Mais les intervenants de l’opposition, particulièrement ceux de la profession légale, ont été « très critiques » sur ce projet de loi, faisant ressortir que ni le Bar Council ni la Law Society qui, selon eux, sont concernés par l’administration de la justice, n’ont été contactés dans le cadre de la préparation de ce projet de loi. Ils soutiennent aussi que les amendements proposés n’apportent « aucune solution » aux problèmes réels que rencontrent les personnes devant se présenter devant une cour de justice. « What we need is a fair, efficient, human and accountable justice system », a dit le député Veda Balamoody.
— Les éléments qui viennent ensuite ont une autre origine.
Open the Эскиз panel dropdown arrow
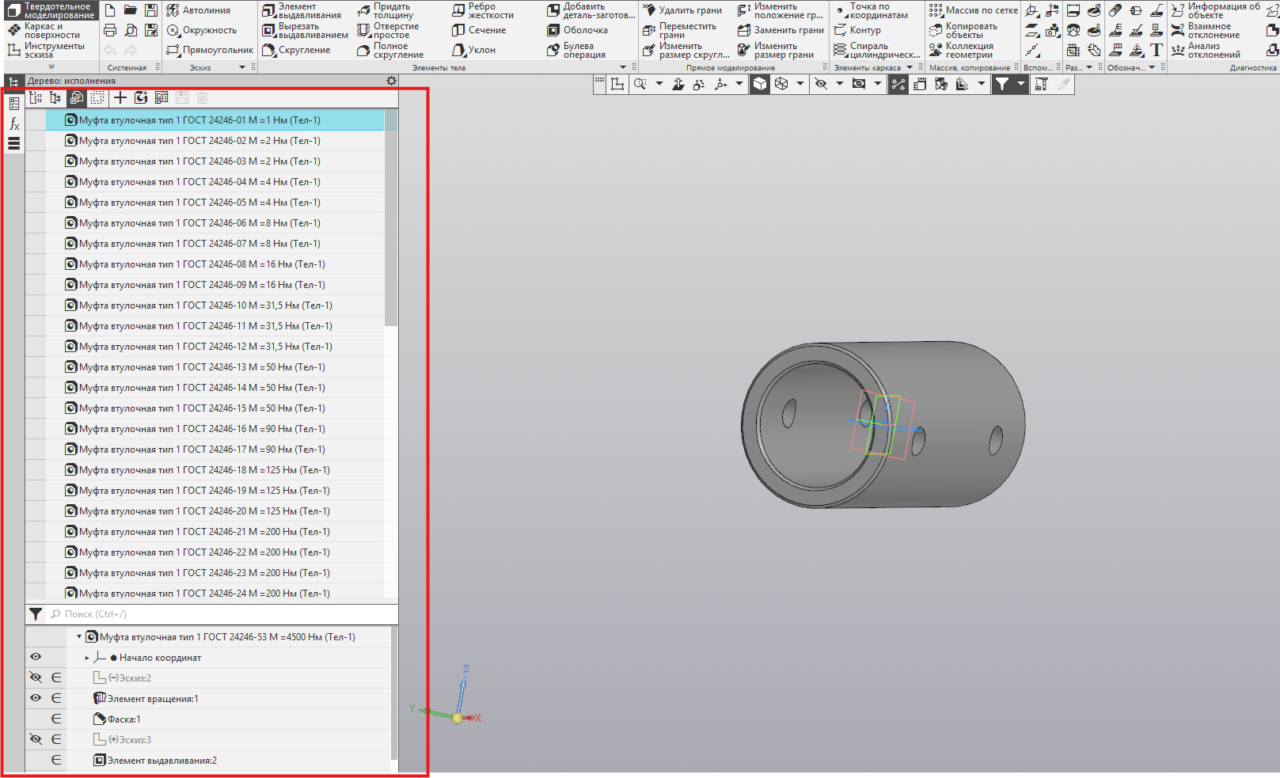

Soulignons que ce projet de loi concerne plusieurs amendements à un certain nombre de lois existantes ayant pour objectif, a répété Maneesh Gobin, « d’améliorer l’administration de la justice ». Il a annoncé son intention de proposer quelques amendements au projet de loi au Commitee Stage afin « d’apporter certaines clarifications » au sujet de quelques clauses.

Ce projet de loi fait mention, entre autres, de l’augmentation de l’amende pouvant être convertie en services communautaires et dont le montant passera de Rs 30 000 à Rs 50 000. Selon l’Attorney General, il s’agit d’une proposition de la Mauritius Magistrate Association datant de 2012. On relève aussi plusieurs amendements à la Courts Act afin de conférer à la Cour suprême des pouvoirs statutaires en matière d’outrage à la cour dans les cas de refus de témoigner devant le tribunal et de faux témoignages sous serment. « S’il est vrai que des dispositions spécifiques de la loi existent concernant de telles infractions commises en Cour intermédiaire ou dans une District Court, en revanche, tel n’est pas le cas quant aux infractions commises en Cour suprême. Ces amendements viennent corriger cette anomalie », a expliqué Maneesh Gobin.

Un autre amendement vise à s’assurer que les témoins dans le cadre d’une affaire au pénal assistent au procès et témoignent, faute de quoi ils pourraient être passibles d’une peine d’emprisonnement pouvant aller jusqu’à deux ans et une amende maximum de Rs 100 000. Le projet de loi mentionne également une augmentation de l’amende maximale infligée à une personne qui insulte volontairement un magistrat ou un autre officier ou qui interrompt délibérément les procédures du tribunal ou encore ayant un mauvais comportement en cour. Cette amende passe de Rs 100 à Rs 25 000.